- SUPPLIED RECORDS

:::

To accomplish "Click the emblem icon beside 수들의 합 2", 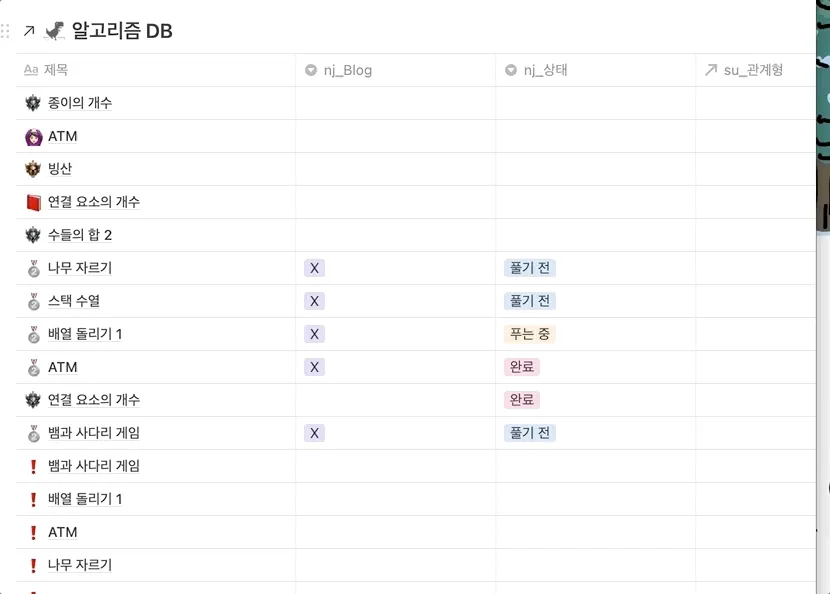I will coord(34,235).
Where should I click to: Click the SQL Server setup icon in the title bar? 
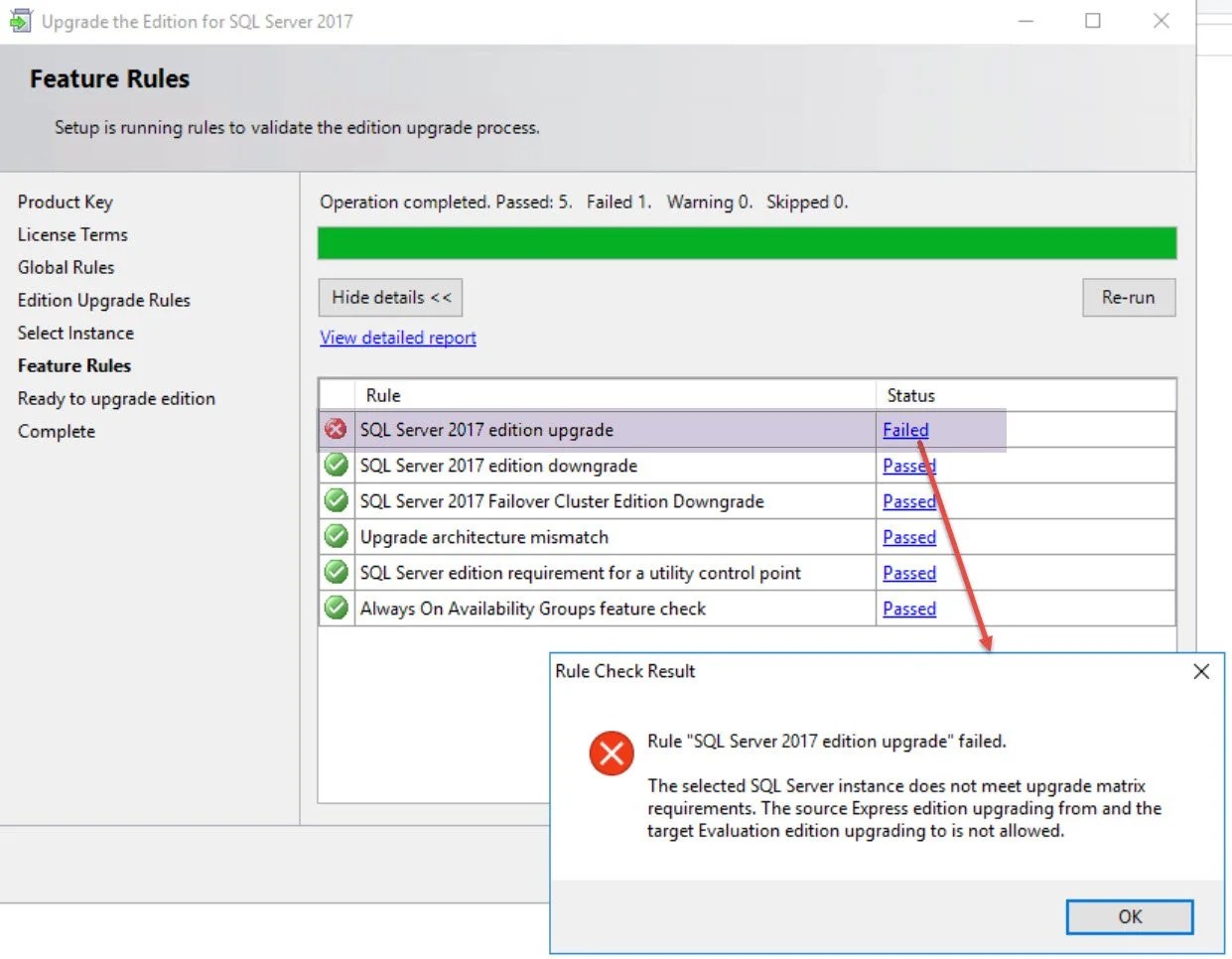(21, 20)
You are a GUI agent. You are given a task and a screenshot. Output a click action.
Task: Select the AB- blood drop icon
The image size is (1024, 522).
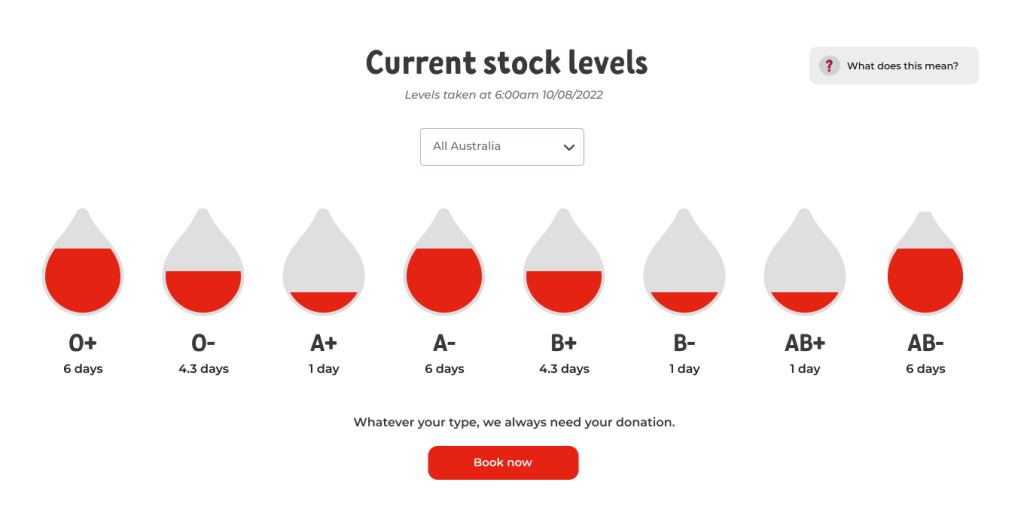[x=925, y=265]

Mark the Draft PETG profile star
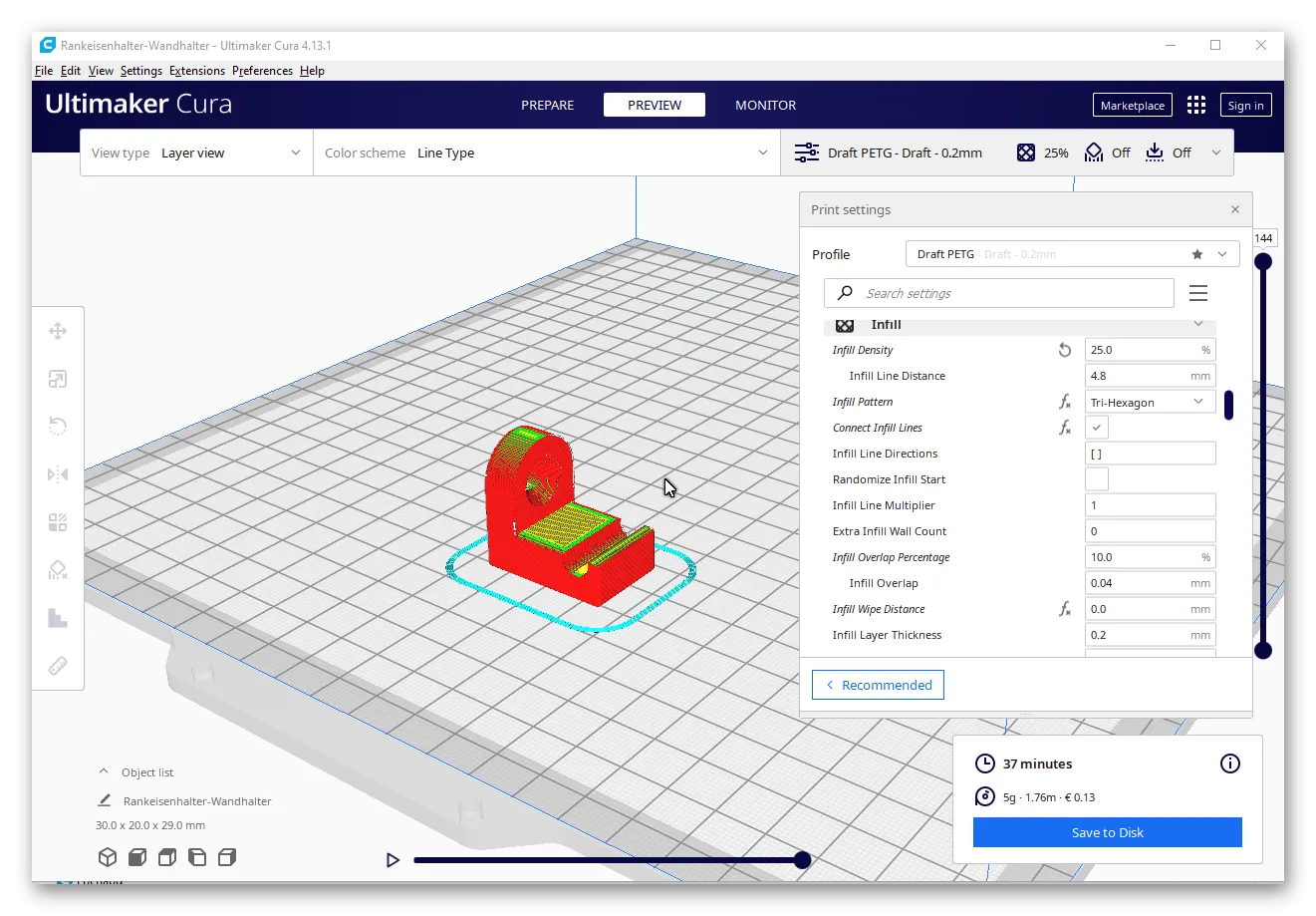[x=1197, y=254]
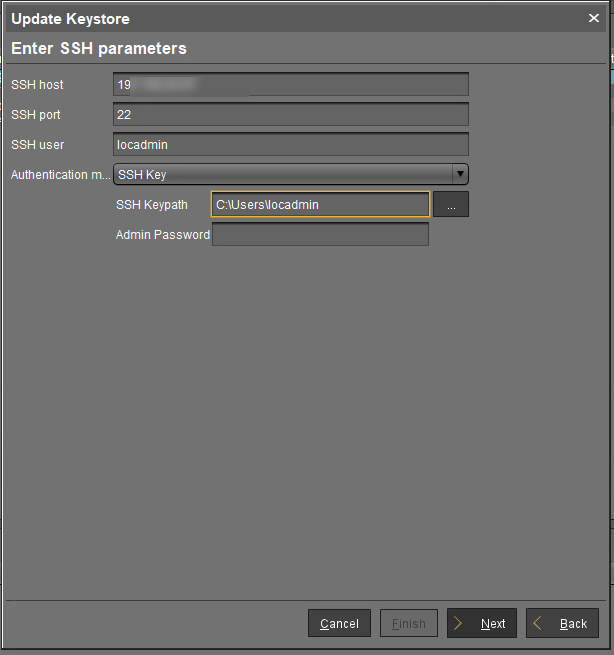Viewport: 614px width, 655px height.
Task: Click the left chevron icon on Back
Action: pyautogui.click(x=538, y=623)
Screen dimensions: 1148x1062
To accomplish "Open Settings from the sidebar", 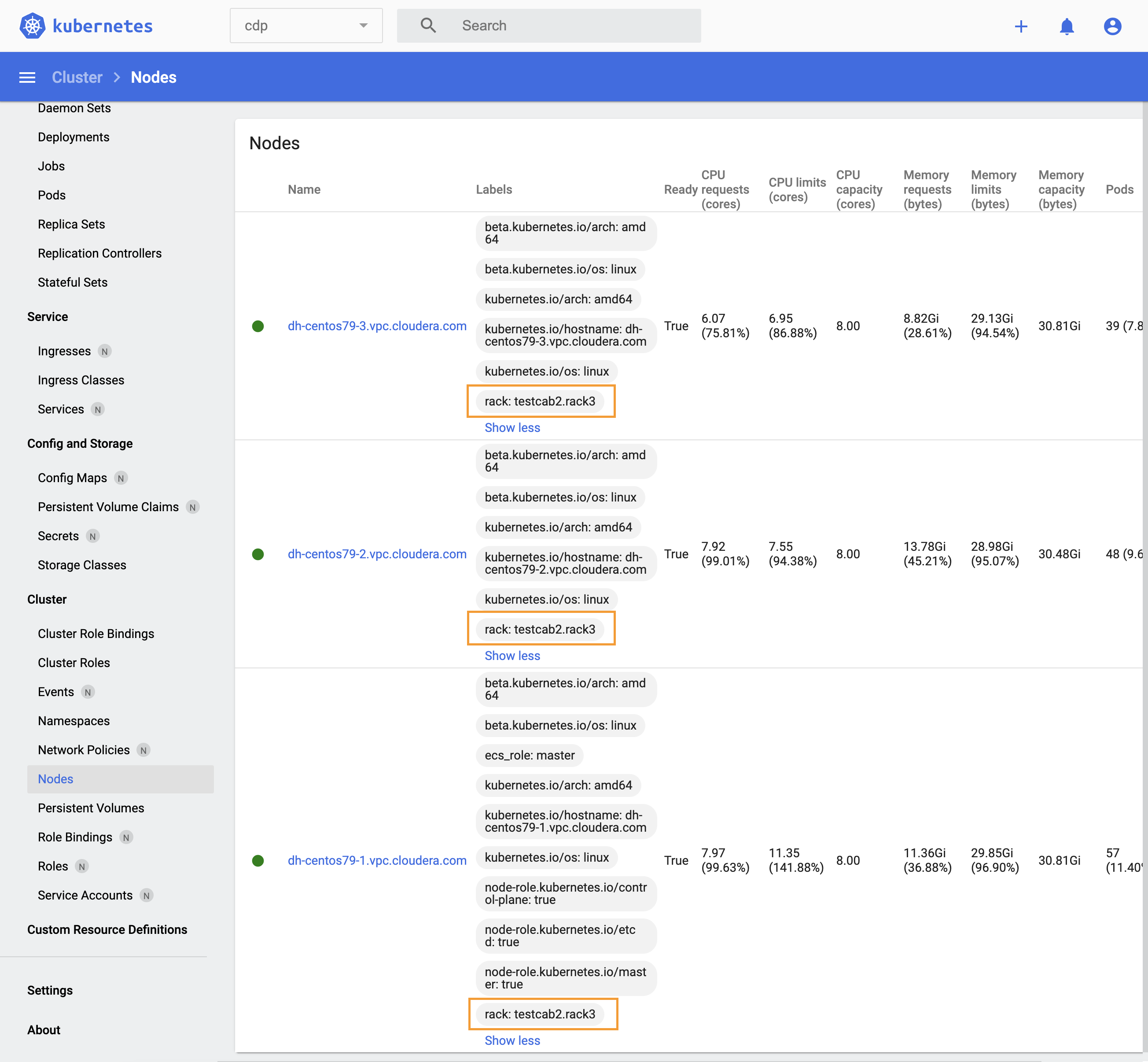I will pos(50,990).
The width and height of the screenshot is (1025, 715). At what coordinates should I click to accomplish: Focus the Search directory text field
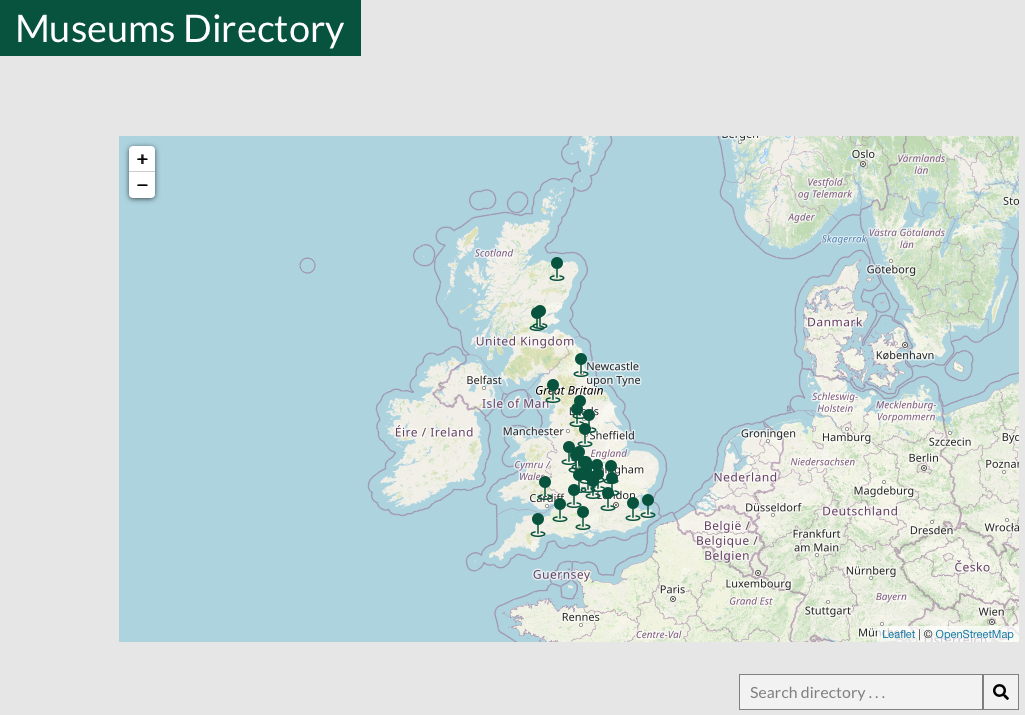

:::

Count the lines in the entries above that contain the word "screenshot". Reply with the number alone.

- EXPECTED ANSWER
2